Last week’s dress was deemed quietly elegant and almost offensively in-offensive. Beautiful (excepting, perhaps the sleeve bows), but too retiring and neutral to inspire much passion on either end (excepting, perhaps, once again, when it came to the bows). So this week I’ve chosen a dress, that while in (technically) neutral shades of browns & blacks, and sleek in silhouette, is determinedly un-neutral in every other respect. You might, in the end, decide it is also elegant, but not for reasons of quietude!
Things I took away from your responses:
- You thought the dress was pretty but ultimately a little boring.
- You don’t like brown.
- You really, really didn’t like those sleeve bows.

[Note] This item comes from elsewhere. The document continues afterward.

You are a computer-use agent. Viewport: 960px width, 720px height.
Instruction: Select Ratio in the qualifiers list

- But even if you don’t like brown and bows you recognise and reward good construction.
The Total: 8.4
Exactly the rating that a dress that would be supremely appropriate at any event without ever drawing attention to itself would be expected to get. And I learned a lot about early Victorian trims that kind of look like tatting, so totally worth it!
This week:
The brief for this week’s dress was ‘shades of brown & black with a simple silhouette” (well, 1880s simple), “but definitely not boring”.
And the dressmaker/couturier (the extremely high-end American based Mme Uoll Gross) delivered.

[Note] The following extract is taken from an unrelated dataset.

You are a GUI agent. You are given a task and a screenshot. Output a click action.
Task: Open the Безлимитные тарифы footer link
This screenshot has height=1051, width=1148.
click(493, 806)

She took rich plum-brown velvet, and paired it with a wildly pattern art-nouveau meets bizarre silk in shades of rust, peach, and bronze, with hints of blue & bronze.
To this she added beads (I’m 90% sure they are cut steel) in shimmering graphite black, arranging them in subtly variegated lines on fawn brown to create a trompe l’oeil effect which enhances the continuous princess lines and nipped waist of the late second-bustle-era silhouette.
On the back of the dress, the beads highlight the bustle, sculpted of the heavily pleated patterned silk (which almost seems to include a velvet or chenille texture).
On the front of the dress the lines of beading are echoed in the stripes of the buttons that frame the front of the dress. Sadly some of the buttons appear to be missing. It’s not clear if a full 5-6 buttons are missing at the top of the bodice, or if it switches from double buttons to single from the bustline upwards.
The contrasting textures and lines of the dress create a continual play with the silhouette, and the interplay between compression and volume, soft and hard, tailoring and drapery.
Mixing textures, materials, and fabric trims and manipulation techniques are quite common in later Victorian fashion. This example is, however, particularly innovative and experimental in its mix.
Retiring it is not. At the same time, it somehow manages to avoid being quite as shouty as a basic description would suggest.
What do you make of it?
Rate the Dress on a Scale of 1 to 10
A reminder about rating — feel free to be critical if you don’t like a thing, but make sure that your comments aren’t actually insulting to those who do like a garment. Our different tastes are what make Rate the Dress so interesting. It’s no fun when a comment implies that anyone who doesn’t agree with it, or who would wear a garment, is totally lacking in taste.
(as usual, nothing more complicated than a .5. I also hugely appreciate it if you only do one rating, and set it on a line at the very end of your comment, so I can find it! Thanks in advance!)